→ **Assigned task**: Print the records again, matching each line exactly.

→ **Extracted data**:
=== Begin Enclosure ===
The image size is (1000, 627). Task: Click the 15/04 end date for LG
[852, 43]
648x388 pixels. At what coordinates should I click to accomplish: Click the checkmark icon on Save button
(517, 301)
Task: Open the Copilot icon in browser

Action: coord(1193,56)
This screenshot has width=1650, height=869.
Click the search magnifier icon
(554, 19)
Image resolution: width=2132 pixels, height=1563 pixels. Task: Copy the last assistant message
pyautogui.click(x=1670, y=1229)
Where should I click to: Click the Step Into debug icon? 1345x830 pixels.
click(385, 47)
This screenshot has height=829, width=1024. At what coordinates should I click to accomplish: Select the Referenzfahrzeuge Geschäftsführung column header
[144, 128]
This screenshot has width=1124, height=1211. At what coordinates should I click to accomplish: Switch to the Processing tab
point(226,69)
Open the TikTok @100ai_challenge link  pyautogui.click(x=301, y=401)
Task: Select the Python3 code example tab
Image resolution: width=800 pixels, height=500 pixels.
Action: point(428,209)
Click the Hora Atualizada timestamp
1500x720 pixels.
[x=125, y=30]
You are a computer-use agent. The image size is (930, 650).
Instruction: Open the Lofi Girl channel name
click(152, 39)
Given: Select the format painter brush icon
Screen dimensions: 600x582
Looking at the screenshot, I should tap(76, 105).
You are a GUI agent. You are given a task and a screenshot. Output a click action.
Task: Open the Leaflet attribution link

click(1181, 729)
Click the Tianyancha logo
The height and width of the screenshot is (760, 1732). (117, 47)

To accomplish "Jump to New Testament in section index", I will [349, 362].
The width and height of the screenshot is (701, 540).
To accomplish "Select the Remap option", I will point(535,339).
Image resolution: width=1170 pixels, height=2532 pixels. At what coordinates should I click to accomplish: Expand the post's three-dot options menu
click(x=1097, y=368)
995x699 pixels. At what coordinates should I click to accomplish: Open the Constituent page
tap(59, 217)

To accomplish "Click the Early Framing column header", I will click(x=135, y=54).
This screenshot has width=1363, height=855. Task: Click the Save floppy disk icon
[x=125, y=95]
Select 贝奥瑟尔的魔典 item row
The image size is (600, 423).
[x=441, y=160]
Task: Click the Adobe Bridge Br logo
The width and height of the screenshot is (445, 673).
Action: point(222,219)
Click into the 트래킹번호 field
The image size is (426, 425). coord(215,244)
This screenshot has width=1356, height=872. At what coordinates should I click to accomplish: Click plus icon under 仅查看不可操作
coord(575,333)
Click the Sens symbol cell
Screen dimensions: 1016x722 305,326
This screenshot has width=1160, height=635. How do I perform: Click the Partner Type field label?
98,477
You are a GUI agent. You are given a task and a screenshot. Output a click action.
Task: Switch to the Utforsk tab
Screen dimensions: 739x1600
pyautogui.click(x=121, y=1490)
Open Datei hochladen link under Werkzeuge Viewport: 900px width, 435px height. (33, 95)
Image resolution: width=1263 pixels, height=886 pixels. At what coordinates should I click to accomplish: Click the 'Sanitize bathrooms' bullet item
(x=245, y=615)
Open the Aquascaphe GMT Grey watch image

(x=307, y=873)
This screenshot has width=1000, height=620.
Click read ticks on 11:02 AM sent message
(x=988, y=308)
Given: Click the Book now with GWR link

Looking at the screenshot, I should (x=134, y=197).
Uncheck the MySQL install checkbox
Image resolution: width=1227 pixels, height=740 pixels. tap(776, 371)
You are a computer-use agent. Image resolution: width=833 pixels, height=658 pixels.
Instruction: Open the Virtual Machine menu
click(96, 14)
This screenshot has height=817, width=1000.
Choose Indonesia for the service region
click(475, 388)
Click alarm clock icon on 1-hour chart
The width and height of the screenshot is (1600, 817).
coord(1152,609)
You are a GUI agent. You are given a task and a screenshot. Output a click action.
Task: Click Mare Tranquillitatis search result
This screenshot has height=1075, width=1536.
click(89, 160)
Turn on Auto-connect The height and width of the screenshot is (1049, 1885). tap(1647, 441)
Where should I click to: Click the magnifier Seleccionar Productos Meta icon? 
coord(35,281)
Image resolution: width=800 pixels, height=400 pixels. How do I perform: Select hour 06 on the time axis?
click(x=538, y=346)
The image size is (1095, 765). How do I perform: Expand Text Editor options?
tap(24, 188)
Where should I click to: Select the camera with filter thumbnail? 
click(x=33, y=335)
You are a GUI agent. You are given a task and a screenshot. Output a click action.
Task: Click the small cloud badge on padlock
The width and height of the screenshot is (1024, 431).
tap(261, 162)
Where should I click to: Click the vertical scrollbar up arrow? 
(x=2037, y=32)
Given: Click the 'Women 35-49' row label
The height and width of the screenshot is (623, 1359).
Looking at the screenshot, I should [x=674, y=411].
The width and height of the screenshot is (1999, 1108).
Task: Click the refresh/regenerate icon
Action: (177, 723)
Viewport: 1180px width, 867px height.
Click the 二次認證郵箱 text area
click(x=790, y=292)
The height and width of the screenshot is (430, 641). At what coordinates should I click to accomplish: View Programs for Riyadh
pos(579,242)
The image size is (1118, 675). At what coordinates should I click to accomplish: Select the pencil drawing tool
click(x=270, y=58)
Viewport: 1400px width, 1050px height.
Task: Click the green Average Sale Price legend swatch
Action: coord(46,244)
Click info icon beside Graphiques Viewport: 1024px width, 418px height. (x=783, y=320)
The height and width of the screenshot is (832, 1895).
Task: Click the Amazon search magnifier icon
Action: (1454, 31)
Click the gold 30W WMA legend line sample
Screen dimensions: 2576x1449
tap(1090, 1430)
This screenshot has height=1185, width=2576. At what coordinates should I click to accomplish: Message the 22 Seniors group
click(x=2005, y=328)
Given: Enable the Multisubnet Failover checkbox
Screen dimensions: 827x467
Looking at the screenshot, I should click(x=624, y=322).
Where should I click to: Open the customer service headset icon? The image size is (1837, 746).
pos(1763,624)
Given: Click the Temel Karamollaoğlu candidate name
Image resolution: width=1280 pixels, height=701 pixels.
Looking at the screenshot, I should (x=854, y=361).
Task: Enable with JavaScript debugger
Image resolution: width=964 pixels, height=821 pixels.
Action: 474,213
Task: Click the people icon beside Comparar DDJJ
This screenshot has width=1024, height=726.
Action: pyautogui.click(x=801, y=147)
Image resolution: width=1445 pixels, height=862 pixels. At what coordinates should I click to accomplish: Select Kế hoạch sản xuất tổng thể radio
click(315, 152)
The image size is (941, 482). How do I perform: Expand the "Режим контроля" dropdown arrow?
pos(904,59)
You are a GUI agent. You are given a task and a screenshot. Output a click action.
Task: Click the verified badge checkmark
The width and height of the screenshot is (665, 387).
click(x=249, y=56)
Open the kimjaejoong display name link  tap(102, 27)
=== End Enclosure ===
→ **Output for this task**:
The image size is (1000, 627). Task: Click the 15/04 end date for LG
[852, 43]
648x388 pixels. At what coordinates should I click to accomplish: Click the checkmark icon on Save button
(517, 301)
Task: Open the Copilot icon in browser

Action: coord(1193,56)
This screenshot has width=1650, height=869.
Click the search magnifier icon
(554, 19)
Image resolution: width=2132 pixels, height=1563 pixels. Task: Copy the last assistant message
pyautogui.click(x=1670, y=1229)
Where should I click to: Click the Step Into debug icon? 1345x830 pixels.
click(385, 47)
This screenshot has height=829, width=1024. At what coordinates should I click to accomplish: Select the Referenzfahrzeuge Geschäftsführung column header
[144, 128]
This screenshot has width=1124, height=1211. At what coordinates should I click to accomplish: Switch to the Processing tab
point(226,69)
Open the TikTok @100ai_challenge link  pyautogui.click(x=301, y=401)
Task: Select the Python3 code example tab
Image resolution: width=800 pixels, height=500 pixels.
Action: point(428,209)
Click the Hora Atualizada timestamp
1500x720 pixels.
[x=125, y=30]
You are a computer-use agent. The image size is (930, 650).
Instruction: Open the Lofi Girl channel name
click(152, 39)
Given: Select the format painter brush icon
Screen dimensions: 600x582
Looking at the screenshot, I should tap(76, 105).
You are a GUI agent. You are given a task and a screenshot. Output a click action.
Task: Open the Leaflet attribution link

click(1181, 729)
Click the Tianyancha logo
The height and width of the screenshot is (760, 1732). (117, 47)

To accomplish "Jump to New Testament in section index", I will [349, 362].
The width and height of the screenshot is (701, 540).
To accomplish "Select the Remap option", I will point(535,339).
Image resolution: width=1170 pixels, height=2532 pixels. At what coordinates should I click to accomplish: Expand the post's three-dot options menu
click(x=1097, y=368)
995x699 pixels. At what coordinates should I click to accomplish: Open the Constituent page
tap(59, 217)

To accomplish "Click the Early Framing column header", I will click(x=135, y=54).
This screenshot has width=1363, height=855. Task: Click the Save floppy disk icon
[x=125, y=95]
Select 贝奥瑟尔的魔典 item row
The image size is (600, 423).
[x=441, y=160]
Task: Click the Adobe Bridge Br logo
The width and height of the screenshot is (445, 673).
Action: point(222,219)
Click into the 트래킹번호 field
The image size is (426, 425). coord(215,244)
This screenshot has width=1356, height=872. At what coordinates should I click to accomplish: Click plus icon under 仅查看不可操作
coord(575,333)
Click the Sens symbol cell
Screen dimensions: 1016x722 305,326
This screenshot has width=1160, height=635. How do I perform: Click the Partner Type field label?
98,477
You are a GUI agent. You are given a task and a screenshot. Output a click action.
Task: Switch to the Utforsk tab
Screen dimensions: 739x1600
pyautogui.click(x=121, y=1490)
Open Datei hochladen link under Werkzeuge Viewport: 900px width, 435px height. (33, 95)
Image resolution: width=1263 pixels, height=886 pixels. At what coordinates should I click to accomplish: Click the 'Sanitize bathrooms' bullet item
(x=245, y=615)
Open the Aquascaphe GMT Grey watch image

(x=307, y=873)
This screenshot has width=1000, height=620.
Click read ticks on 11:02 AM sent message
(x=988, y=308)
Given: Click the Book now with GWR link

Looking at the screenshot, I should (x=134, y=197).
Uncheck the MySQL install checkbox
Image resolution: width=1227 pixels, height=740 pixels. tap(776, 371)
You are a computer-use agent. Image resolution: width=833 pixels, height=658 pixels.
Instruction: Open the Virtual Machine menu
click(96, 14)
This screenshot has height=817, width=1000.
Choose Indonesia for the service region
click(475, 388)
Click alarm clock icon on 1-hour chart
The width and height of the screenshot is (1600, 817).
coord(1152,609)
You are a GUI agent. You are given a task and a screenshot. Output a click action.
Task: Click Mare Tranquillitatis search result
This screenshot has height=1075, width=1536.
click(89, 160)
Turn on Auto-connect The height and width of the screenshot is (1049, 1885). tap(1647, 441)
Where should I click to: Click the magnifier Seleccionar Productos Meta icon? 
coord(35,281)
Image resolution: width=800 pixels, height=400 pixels. How do I perform: Select hour 06 on the time axis?
click(x=538, y=346)
The image size is (1095, 765). How do I perform: Expand Text Editor options?
tap(24, 188)
Where should I click to: Select the camera with filter thumbnail? 
click(x=33, y=335)
You are a GUI agent. You are given a task and a screenshot. Output a click action.
Task: Click the small cloud badge on padlock
The width and height of the screenshot is (1024, 431).
tap(261, 162)
Where should I click to: Click the vertical scrollbar up arrow? 
(x=2037, y=32)
Given: Click the 'Women 35-49' row label
The height and width of the screenshot is (623, 1359).
Looking at the screenshot, I should [x=674, y=411].
The width and height of the screenshot is (1999, 1108).
Task: Click the refresh/regenerate icon
Action: (177, 723)
Viewport: 1180px width, 867px height.
Click the 二次認證郵箱 text area
click(x=790, y=292)
The height and width of the screenshot is (430, 641). At what coordinates should I click to accomplish: View Programs for Riyadh
pos(579,242)
The image size is (1118, 675). At what coordinates should I click to accomplish: Select the pencil drawing tool
click(x=270, y=58)
Viewport: 1400px width, 1050px height.
Task: Click the green Average Sale Price legend swatch
Action: coord(46,244)
Click info icon beside Graphiques Viewport: 1024px width, 418px height. (x=783, y=320)
The height and width of the screenshot is (832, 1895).
Task: Click the Amazon search magnifier icon
Action: (1454, 31)
Click the gold 30W WMA legend line sample
Screen dimensions: 2576x1449
tap(1090, 1430)
This screenshot has height=1185, width=2576. At what coordinates should I click to accomplish: Message the 22 Seniors group
click(x=2005, y=328)
Given: Enable the Multisubnet Failover checkbox
Screen dimensions: 827x467
Looking at the screenshot, I should click(x=624, y=322).
Where should I click to: Open the customer service headset icon? The image size is (1837, 746).
pos(1763,624)
Given: Click the Temel Karamollaoğlu candidate name
Image resolution: width=1280 pixels, height=701 pixels.
Looking at the screenshot, I should (x=854, y=361).
Task: Enable with JavaScript debugger
Image resolution: width=964 pixels, height=821 pixels.
Action: 474,213
Task: Click the people icon beside Comparar DDJJ
This screenshot has width=1024, height=726.
Action: pyautogui.click(x=801, y=147)
Image resolution: width=1445 pixels, height=862 pixels. At what coordinates should I click to accomplish: Select Kế hoạch sản xuất tổng thể radio
click(315, 152)
The image size is (941, 482). How do I perform: Expand the "Режим контроля" dropdown arrow?
pos(904,59)
You are a GUI agent. You are given a task and a screenshot. Output a click action.
Task: Click the verified badge checkmark
The width and height of the screenshot is (665, 387).
click(x=249, y=56)
Open the kimjaejoong display name link  tap(102, 27)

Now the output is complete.